1. Antimicrob Agents Chemother. 2010 Jun;54(6):2540-8. Epub 2010 Apr 12.

Cellular pharmacokinetics of the novel biaryloxazolidinone radezolid in
phagocytic cells: studies with macrophages and polymorphonuclear neutrophils.

Lemaire S, Tulkens PM, Van Bambeke F.

Unité de Pharmacologie cellulaire et moléculaire, Université catholique de
Louvain, Brussels, Belgium.

Radezolid (RX-1741) is the first biaryloxazolidinone in clinical development. It 
shows improved activity, including against linezolid-resistant strains. Radezolid
differs from linezolid by the presence of a biaryl spacer and of a heteroaryl
side chain, which increases the ionization and hydrophilicity of the molecule at 
physiological pH and confers to it a dibasic character. The aim of this study was
to determine the accumulation and subcellular distribution of radezolid in
phagocytic cells and to decipher the underlying mechanisms. In THP-1 human
macrophages, J774 mouse macrophages, and human polymorphonuclear neutrophils,
radezolid accumulated rapidly and reversibly (half-lives of approximately 6 min
and 9 min for uptake and efflux, respectively) to reach, at equilibrium, a
cellular concentration 11-fold higher than the extracellular one.
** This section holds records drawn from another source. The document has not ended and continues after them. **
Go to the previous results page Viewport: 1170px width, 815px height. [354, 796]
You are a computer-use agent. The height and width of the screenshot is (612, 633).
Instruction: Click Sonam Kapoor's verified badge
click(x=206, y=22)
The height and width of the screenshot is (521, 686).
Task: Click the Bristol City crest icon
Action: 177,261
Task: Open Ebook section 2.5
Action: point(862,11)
This process
was concentration and energy independent but pH dependent (accumulation was
reduced to 20 to 30% of control values for cells in medium at a pH of <6 or in
the presence of monensin, which collapses pH gradients between the extracellular 
and intracellular compartments). The accumulation at equilibrium was not affected
by efflux pump inhibitors (verapamil and gemfibrozil) and was markedly reduced at
4 degrees C but was further increased in medium with low serum content.
Subcellular fractionation studies demonstrated a dual subcellular distribution
for radezolid, with approximately 60% of the drug colocalizing to the cytosol and
approximately 40% to the lysosomes, with no specific association with
mitochondria. These observations are compatible with a mechanism of transmembrane
diffusion of the free fraction and partial segregation of radezolid in lysosomes 
by proton trapping, as previously described for macrolides.